The interview had lasted a good hour, and Arthur Miles was glad to
regain his liberty. The boy's manner had been polite enough, but
constrained. He had stripped and shown the mark on his shoulder; he had
answered all questions truthfully, and Miss Sally's readily--with the
Parson he had been less at home--but he had managed to convey the
impression that he found the whole business something of a bore; and,
indeed, he asked himself, Where was the point of it? If only, instead
of asking questions, they would take him to the Island now! . . .
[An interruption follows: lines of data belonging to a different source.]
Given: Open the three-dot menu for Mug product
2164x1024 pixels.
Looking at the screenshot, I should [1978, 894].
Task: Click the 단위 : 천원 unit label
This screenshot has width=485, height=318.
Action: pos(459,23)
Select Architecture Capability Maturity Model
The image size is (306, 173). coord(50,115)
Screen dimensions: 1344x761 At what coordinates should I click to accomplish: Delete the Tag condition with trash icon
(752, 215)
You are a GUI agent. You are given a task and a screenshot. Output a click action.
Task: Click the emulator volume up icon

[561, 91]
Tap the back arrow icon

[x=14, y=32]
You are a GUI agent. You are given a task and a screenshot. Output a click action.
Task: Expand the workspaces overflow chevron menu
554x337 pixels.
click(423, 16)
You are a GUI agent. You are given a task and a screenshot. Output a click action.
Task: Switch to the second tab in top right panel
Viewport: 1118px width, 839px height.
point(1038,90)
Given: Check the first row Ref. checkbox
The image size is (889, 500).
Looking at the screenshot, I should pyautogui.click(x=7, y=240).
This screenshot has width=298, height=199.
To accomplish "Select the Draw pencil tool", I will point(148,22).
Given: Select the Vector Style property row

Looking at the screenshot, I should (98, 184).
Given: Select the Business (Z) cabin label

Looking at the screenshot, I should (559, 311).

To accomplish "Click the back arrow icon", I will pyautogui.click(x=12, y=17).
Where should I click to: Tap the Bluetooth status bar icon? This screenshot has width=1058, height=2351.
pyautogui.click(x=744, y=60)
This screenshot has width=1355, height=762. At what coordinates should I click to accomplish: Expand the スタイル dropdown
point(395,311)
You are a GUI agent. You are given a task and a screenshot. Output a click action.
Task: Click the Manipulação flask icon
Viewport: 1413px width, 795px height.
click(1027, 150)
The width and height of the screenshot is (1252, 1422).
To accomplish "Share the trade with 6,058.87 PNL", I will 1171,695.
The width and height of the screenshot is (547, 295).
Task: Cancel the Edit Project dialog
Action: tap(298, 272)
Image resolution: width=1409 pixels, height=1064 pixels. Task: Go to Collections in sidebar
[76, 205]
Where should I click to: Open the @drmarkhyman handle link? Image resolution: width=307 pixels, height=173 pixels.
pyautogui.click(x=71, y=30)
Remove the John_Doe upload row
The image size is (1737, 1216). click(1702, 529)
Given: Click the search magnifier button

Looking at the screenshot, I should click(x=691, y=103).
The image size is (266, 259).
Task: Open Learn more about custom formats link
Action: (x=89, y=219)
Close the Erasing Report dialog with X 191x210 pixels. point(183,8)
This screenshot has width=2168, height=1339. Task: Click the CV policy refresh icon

But when he would have followed Tilda from the room, she took hold of
him, pushed him out, and closing the door upon him, turned back and
walked up to the two elders where they sat.
"You mus'n' judge Arthur Miles by to-day," she pleaded, meeting the
amused, expectant twinkle in Miss Sally's eye. "'E didn't show at 'is
best--along of _'im_."
She nodded towards the Parson.
"Eh, to be sure," said Mr. Chichester, "what you may call my _locus
standi_ in this affair is just nothing at all. If the child had
demanded my right to be putting questions to him, 'faith, I don't know
what I could have answered."
"It ain't that at all," said Tilda, after considering awhile.
"It's your bein' a clergyman. 'E's shy of clergymen. If ever you'd
seen Glasson you wouldn' wonder at it, neither."
"I'd like to persuade him that the clergy are not all Glassons.
Perhaps you might ask him to give me a chance, next time?"
"Oh, _you?_" Tilda answered, turning in the doorway and nodding gravely.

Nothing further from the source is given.